Text passage:
========================================================================

Metro

‘Tiles for America’ 9/11 memorial taken down in West Village

Thousands of tiles that have hung in the West Village as a 9/11 memorial were taken down yesterday following a spat between local residents and the organization that curates the collection, according to a caretaker.

It took volunteers 2 1/2 hours to completely dismantle Tiles For America, which first sprang up on a fence at Greenwich Avenue and Seventh Avenue South the day after the 2001 terror attacks.

“We want it to live on,” said Andretti Andretti of the Tiles For America Preservation Project, a loose coalition of Village residents.

He said the pieces will be at his West Village home until a permanent place for them is found while the MTA constructs a ventilation plant on the lot where the memorial stood.

The MTA had said earlier that it would incorporate the tiles into the exterior wall of the plant when construction is completed in about four years — but it’s unclear whether that’s still the plan.

========================================================================

Task instructions:
According to the news article on the Tiles for America memorial, how long did it take volunteers to take down the whole memorial?

Information shown:
========================================================================

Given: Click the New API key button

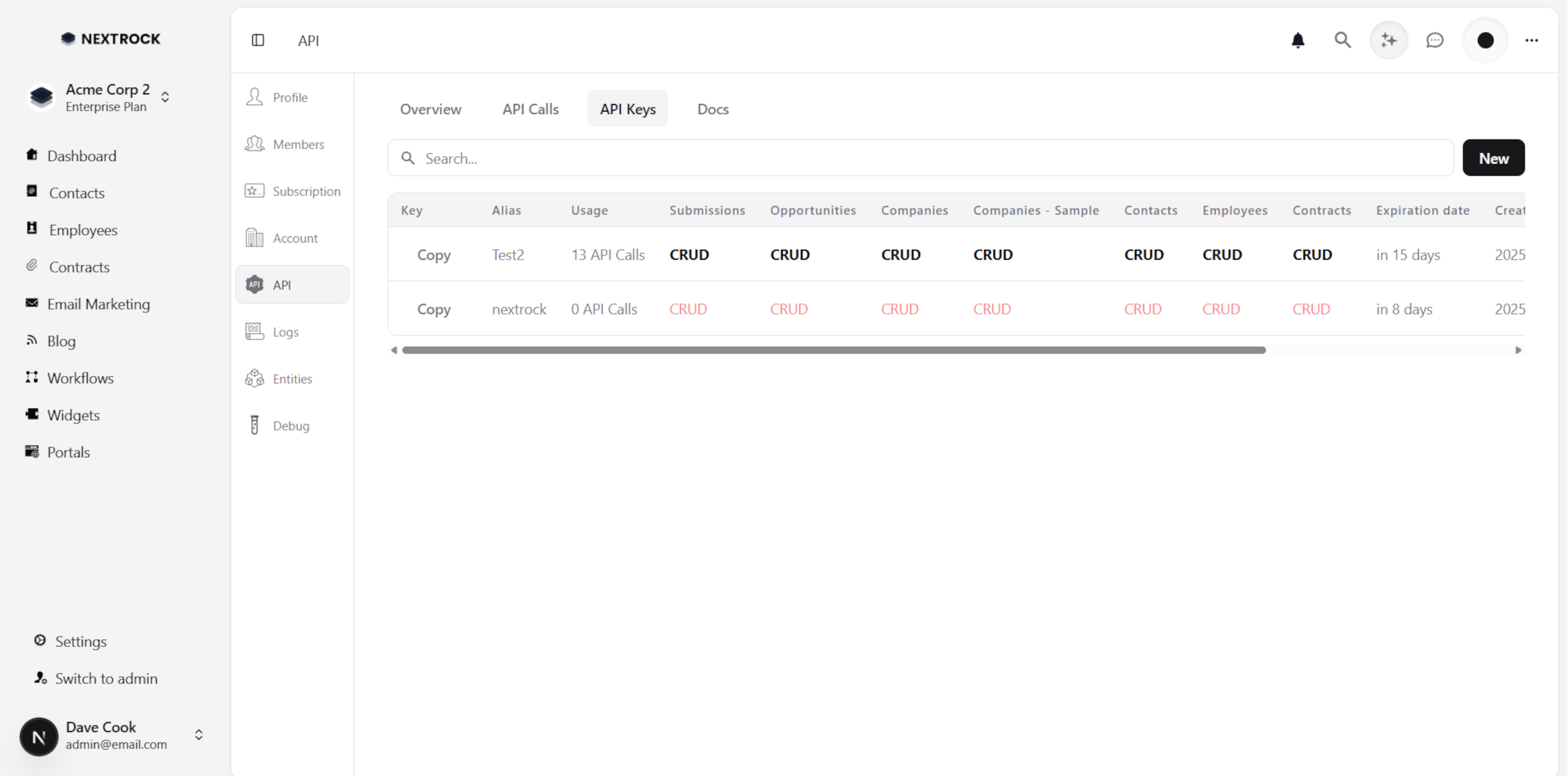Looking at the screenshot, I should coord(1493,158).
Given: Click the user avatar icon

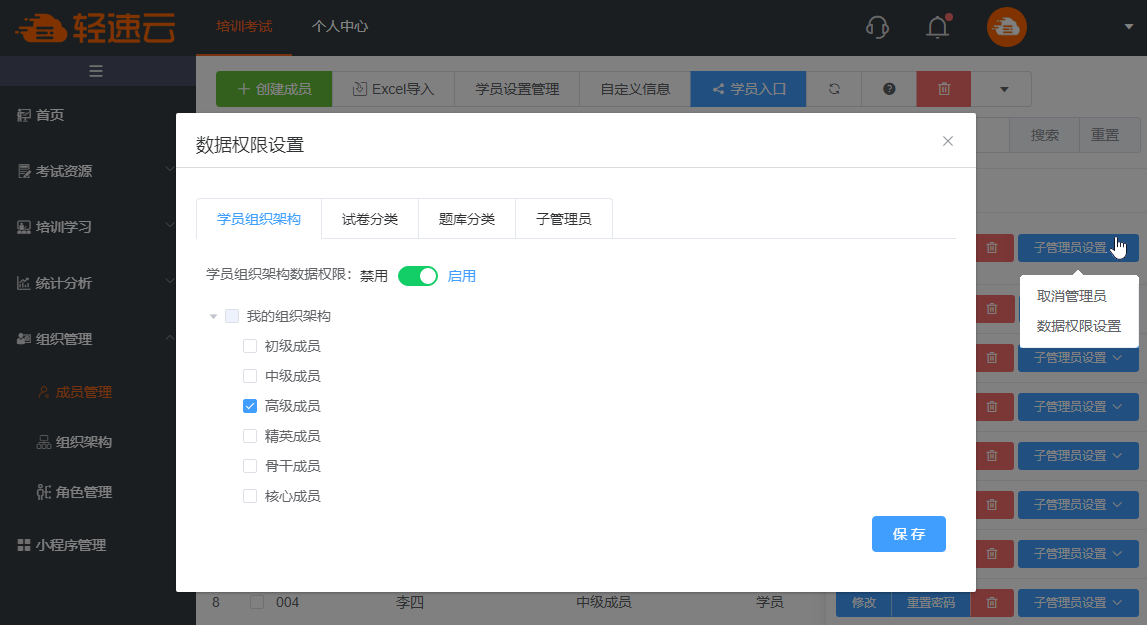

========================================================================

Reply to the task:
2 1/2 hours